Carbapenemase-producing Enterobacteriaceae can efficiently hydrolyze carbapenems and most β-lactam drugs. Since the identification of New Delhi metallo-β-lactamase-1 (NDM-1) in 2008 (1), there has been great concern regarding the spread of the Ambler class B metallo-β-lactamases (MBLs). Confirmed infections with MBL-positive bacteria are rarely identified in the Philippines, but blaIMP-harboring Enterobacteriaceae were reported in 2014 (2), an Escherichia coli (sequence type [ST] 131) isolate harboring blaNDM-1 was reported in 2014 (3), and 2 Klebsiella pneumoniae (ST626 and ST903) isolates harboring blaNDM-1 and blaNDM-7 genes were reported in 2016 (4).

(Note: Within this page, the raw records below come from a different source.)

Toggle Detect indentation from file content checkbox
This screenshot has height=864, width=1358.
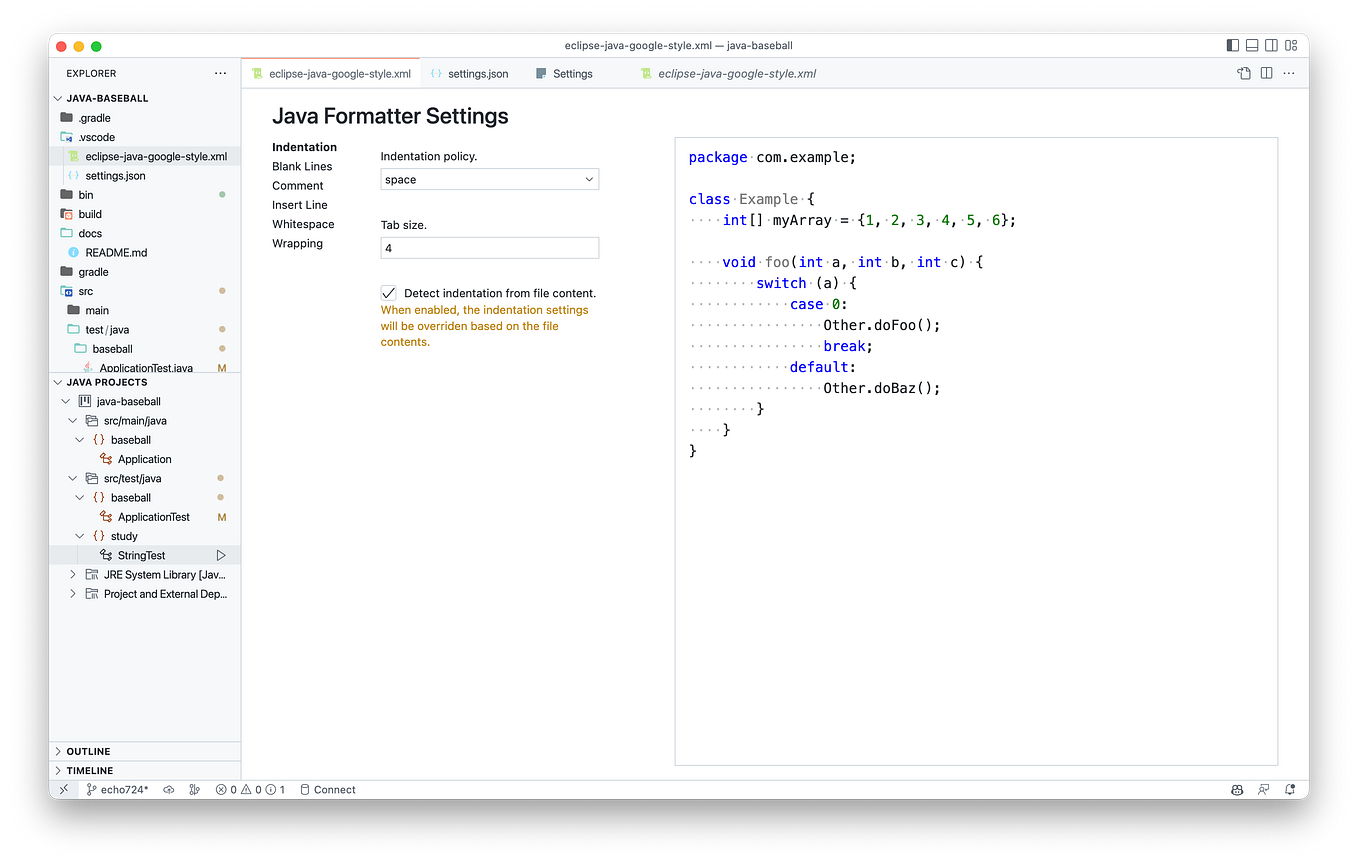(388, 292)
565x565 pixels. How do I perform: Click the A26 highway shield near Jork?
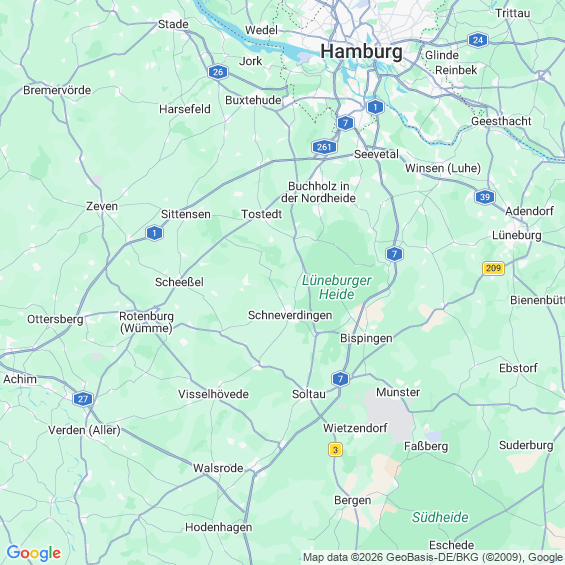(218, 72)
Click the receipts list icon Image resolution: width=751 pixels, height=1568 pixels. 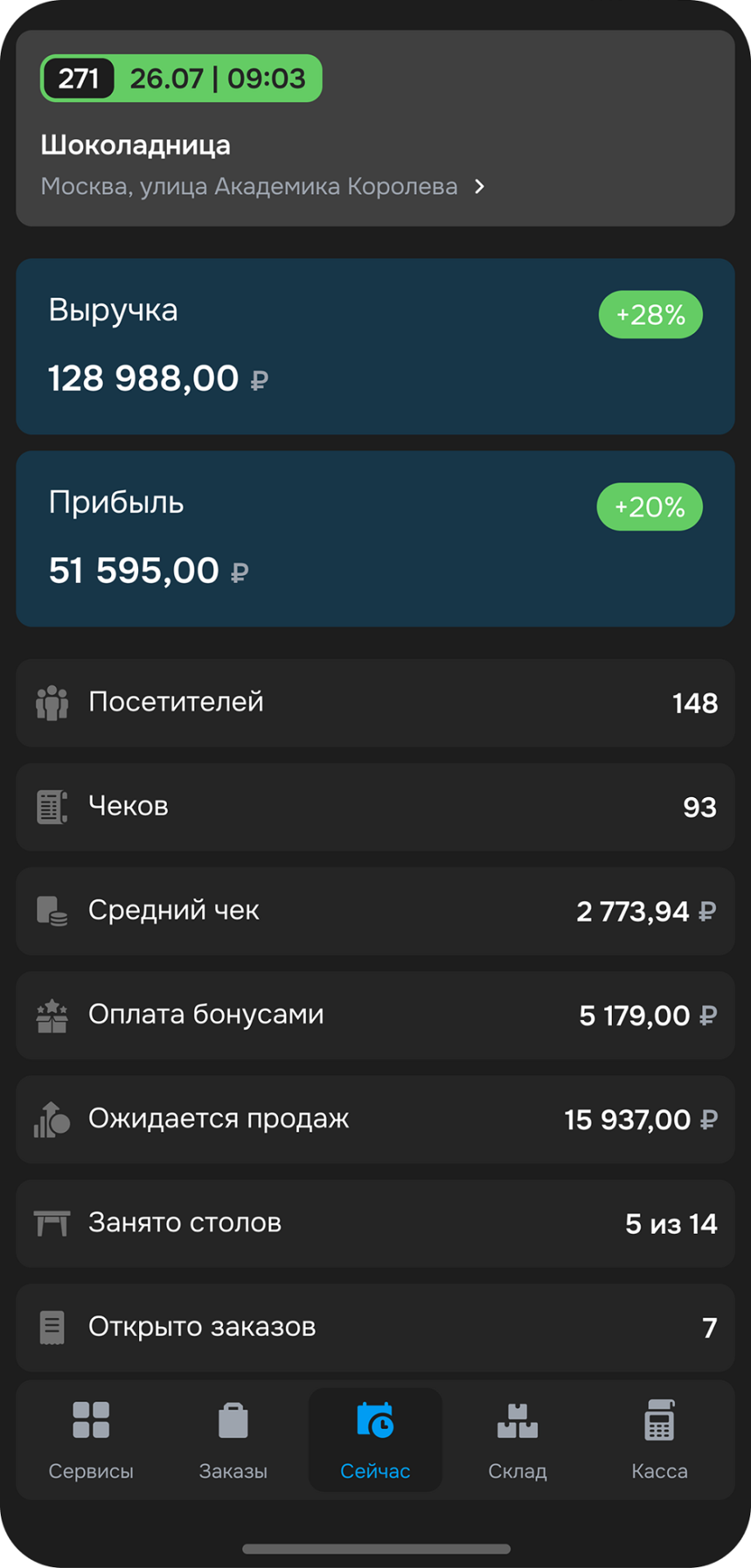pos(51,807)
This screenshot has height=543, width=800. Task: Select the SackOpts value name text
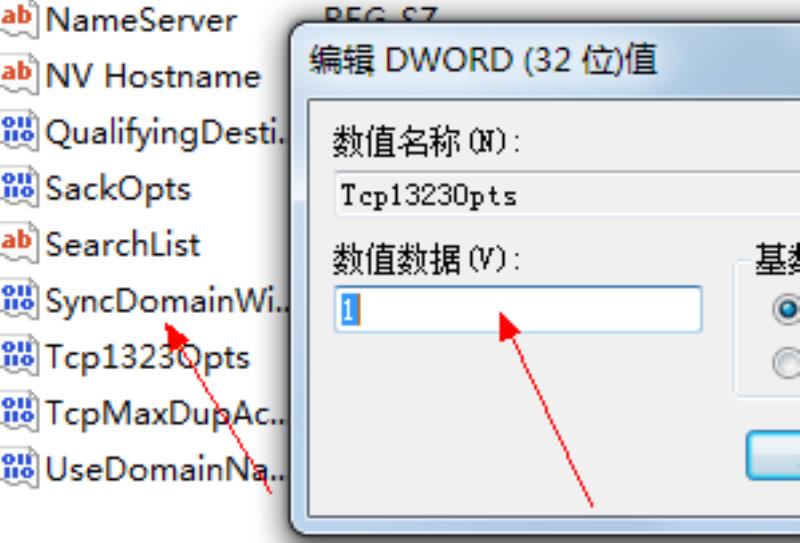tap(118, 189)
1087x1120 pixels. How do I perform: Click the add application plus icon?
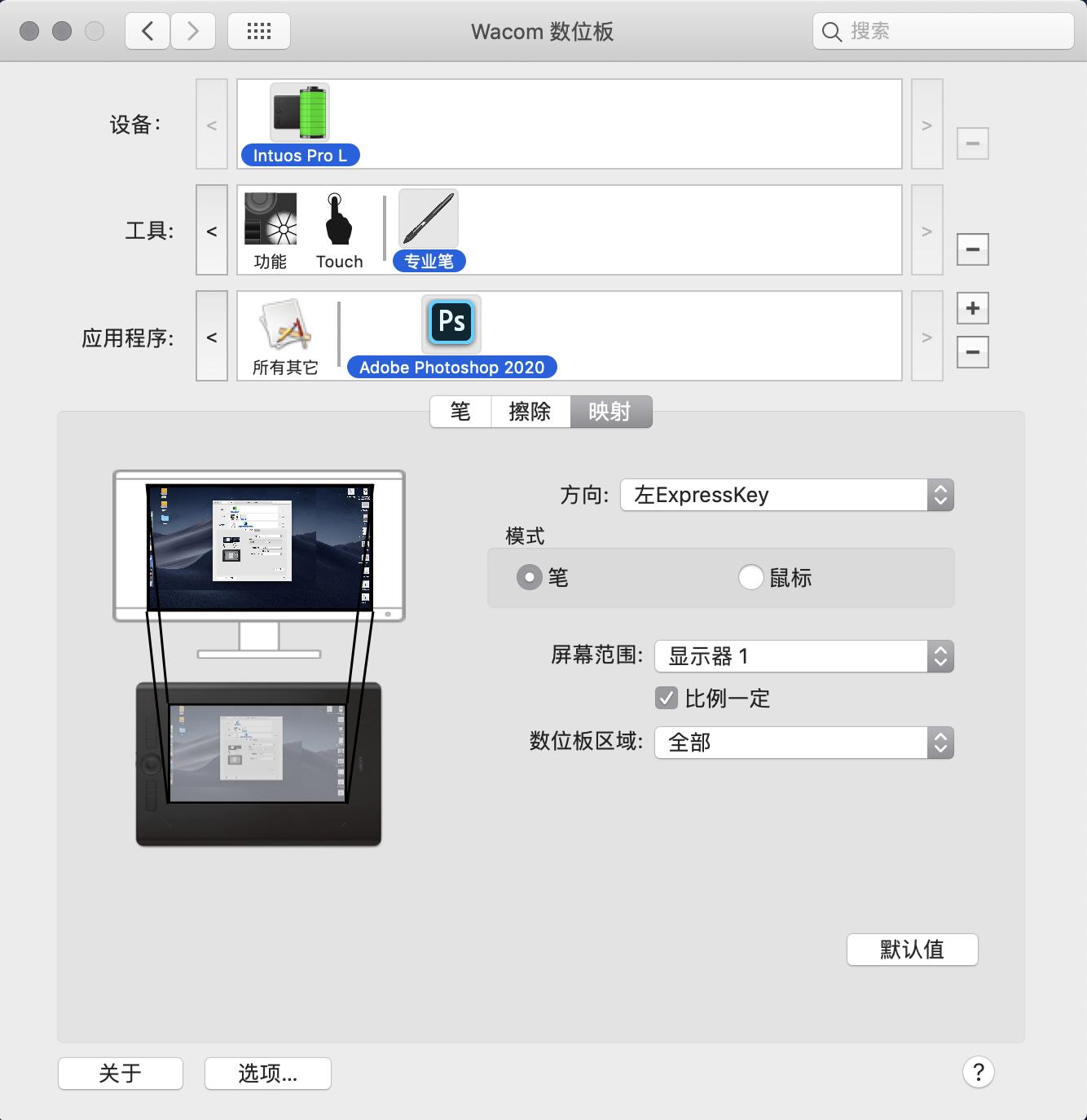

We performed isolate identification and antimicrobial drug susceptibility testing by using the MicroScan WalkAway 40 plus System (Beckman Coulter, Brea, CA, USA) on 1,516 gram-positive and gram-negative isolates from patients admitted to various wards in the V. Luna Medical Center, a tertiary-care military hospital in Manila, the Philippines, during August 2013–April 2016. To better assess the distribution of carbapenem resistance and the underlying molecular mechanisms of resistance, we selected gram-negative isolates with imipenem or meropenem (or both) MICs of >8 μg/mL. We used microbroth dilution susceptibility testing (5) to select and verify 130 gram-negative nonrepeat isolates (i.e., each isolate was tested once) and then tested the isolates for carbapenemase production by using the Carba NP test as previously described (6). We tested all isolates with a Carba NP–positive result for blaNDM and blaKPC by using a multiplex real-time PCR assay as previously described (7,8); isolates with PCR-negative results were further tested, using the Xpert Carba-R PCR test with the GeneXpert IV System (both from Cepheid, Sunnyvale, CA, USA), for the presence of blaNDM, blaKPC, blaVIM, blaIMP-1, and blaOXA-48.
Of the 130 bacterial isolates tested, 45 (35%) had positive Carba NP test results and 43 (33%) harbored blaNDM; 25 (58%) of the blaNDM-carrying isolates were identified as K. pneumoniae (Technical Appendix Table). None of the isolates was positive for blaKPC. Two Pseudomonas aeruginosa isolates that had positive Carba NP test results were negative for blaNDM and blaKPC but positive for blaVIM. During the collection period, we also tested 8 environmental samples collected from the hospital’s neonatal intensive care unit and obstetrics and gynecology wards; 3 (38%) of the 8 isolates were positive for blaNDM and identified as K. pneumoniae (Technical Appendix Table).
We report the identification of blaNDM-positive bacterial isolates in several genera of Enterobacteriaceae and nonfermentative bacteria in the Philippines. This finding is particularly significant because NDM-like enzymes have a broad range of activity against most β-lactam antimicrobial drugs and are often associated with serious clinical infections (9). A higher risk for plasmid-mediated transfer of NDM-1 exists through conjugation between different gram-negative bacterial strains (10), and NDM-1 can spread rapidly via nosocomial transmission or community-acquired infection. Furthermore, although limited in number, the environmental samples in this study were also positive for blaNDM, which suggests the possibility of nosocomial transmission and local circulation.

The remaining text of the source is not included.